Bell offering à la carte TV in Quebec
Bell Canada is offering à la carte television channels in Quebec as part of an ever-deepening war with cable provider Vidéotron.
The company on Friday announced new options that will allow television customers to subscribe to individual channels, rather than bundles that include unwanted channels. Customers must first take a basic $25 package that includes standard channels such as Global, CTV, CityTV and CBC, and can then choose 15 channels for $15, 20 for $19 or 30 for $22. Bell is also offering individual channels for $2 each.
"TV just got better for subscribers in Quebec, who now have the ultimate control and flexibility to get the channels they want," Kevin Crull, Bell's president of residential services, said in a statement.
Vidéotron already offers similar à la carte options, with basic service and 15 extra channels starting at $37 a month.
Quebec has been one of the most competitive regions for telecommunications, with some of the lowest prices in the country, since Vidéotron began selling home phone service in 2005. Since 2006, the company has added more internet and TV customers than Bell and has captured nearly a third of the home phone market.
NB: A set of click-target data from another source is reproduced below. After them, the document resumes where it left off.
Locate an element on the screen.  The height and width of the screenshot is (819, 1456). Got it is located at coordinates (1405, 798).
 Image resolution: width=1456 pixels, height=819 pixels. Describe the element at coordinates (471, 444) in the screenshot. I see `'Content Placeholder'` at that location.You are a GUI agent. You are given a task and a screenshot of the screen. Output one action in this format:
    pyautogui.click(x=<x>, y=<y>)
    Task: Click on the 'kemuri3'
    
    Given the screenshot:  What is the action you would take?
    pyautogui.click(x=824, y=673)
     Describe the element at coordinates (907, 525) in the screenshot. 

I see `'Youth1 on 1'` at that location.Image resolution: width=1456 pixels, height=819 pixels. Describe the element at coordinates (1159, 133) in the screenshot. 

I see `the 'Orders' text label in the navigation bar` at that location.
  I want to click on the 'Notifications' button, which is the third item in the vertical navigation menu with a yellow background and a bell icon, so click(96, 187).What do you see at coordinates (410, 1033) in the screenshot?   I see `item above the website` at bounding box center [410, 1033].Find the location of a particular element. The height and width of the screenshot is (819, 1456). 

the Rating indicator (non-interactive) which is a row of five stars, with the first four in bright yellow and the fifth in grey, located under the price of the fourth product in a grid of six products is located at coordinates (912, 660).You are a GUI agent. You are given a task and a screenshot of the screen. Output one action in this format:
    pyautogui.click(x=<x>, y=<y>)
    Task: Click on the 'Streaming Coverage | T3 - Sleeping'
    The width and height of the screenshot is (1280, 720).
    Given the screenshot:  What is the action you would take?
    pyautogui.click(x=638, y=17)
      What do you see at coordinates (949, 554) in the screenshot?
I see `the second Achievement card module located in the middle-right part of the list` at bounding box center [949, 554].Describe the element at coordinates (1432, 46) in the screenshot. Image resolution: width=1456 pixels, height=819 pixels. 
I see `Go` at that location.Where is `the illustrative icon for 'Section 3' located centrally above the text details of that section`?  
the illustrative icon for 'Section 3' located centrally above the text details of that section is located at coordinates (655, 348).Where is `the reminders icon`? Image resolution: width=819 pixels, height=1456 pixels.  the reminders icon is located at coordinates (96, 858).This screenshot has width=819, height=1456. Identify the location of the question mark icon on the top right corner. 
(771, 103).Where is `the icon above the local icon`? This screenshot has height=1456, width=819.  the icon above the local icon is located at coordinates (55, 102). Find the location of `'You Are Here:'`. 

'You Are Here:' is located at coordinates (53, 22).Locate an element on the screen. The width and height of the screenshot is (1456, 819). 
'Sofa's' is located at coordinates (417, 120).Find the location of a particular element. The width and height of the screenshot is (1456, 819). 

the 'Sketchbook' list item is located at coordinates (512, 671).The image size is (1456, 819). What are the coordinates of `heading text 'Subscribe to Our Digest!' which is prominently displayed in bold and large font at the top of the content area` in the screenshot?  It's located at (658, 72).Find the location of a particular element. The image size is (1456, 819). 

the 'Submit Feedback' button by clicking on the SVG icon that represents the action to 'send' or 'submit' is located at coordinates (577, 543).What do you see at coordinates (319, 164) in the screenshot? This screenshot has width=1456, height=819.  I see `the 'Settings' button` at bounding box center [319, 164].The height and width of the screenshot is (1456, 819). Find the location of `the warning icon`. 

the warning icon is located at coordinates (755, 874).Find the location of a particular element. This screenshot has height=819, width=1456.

The company will also put more pressure on Bell, as well as Rogers and Telus, in the next year after it launches a new wireless service.
Bell last week announced it was investing in a major internet infrastructure upgrade in Quebec that will see fibre connections rolled out to homes over the next three years. The upgrade will allow the company to offer internet speeds of up to 100 megabits, to match Vidéotron's capability.
According to its website, Bell is not offering à la carte channels in Ontario, its other main television territory. Bell spokesperson Julie Smithers could not say why that was.
Rogers, Bell's chief TV rival in Ontario, does offer individual channels on top of basic service at a typical cost of $2.79 each. Basic television services in Ontario from both Bell and Rogers start at around $35 and $30, respectively.
The Competition Bureau said the considerable difference in service offerings between provinces does not violate its predatory or targeted pricing rules. The bureau considers a deliberate undercutting of a competitor, or the specific targeting of a rival's customers with special deals, to be predatory acts.
"It's quite normal for companies to try different prices in different areas, so it's not really a concern for us," said Gabrielle Tasse, a spokesperson for the Competition Bureau. "It might even give people more choices and encourage competition."
The Canadian Radio-television and Telecommunications Commission has steadily loosened the rules regarding what channels must be offered by service providers for the past 10 years. The most recent loosening came in October 2008, when the regulator redefined package and à la carte obligations on cable and satellite companies.
Under current rules, television providers can sell à la carte if they also include all the channels sold in bundle packages. Also, 51 per cent or more of a customer's overall subscription must be comprised of Canadian channels.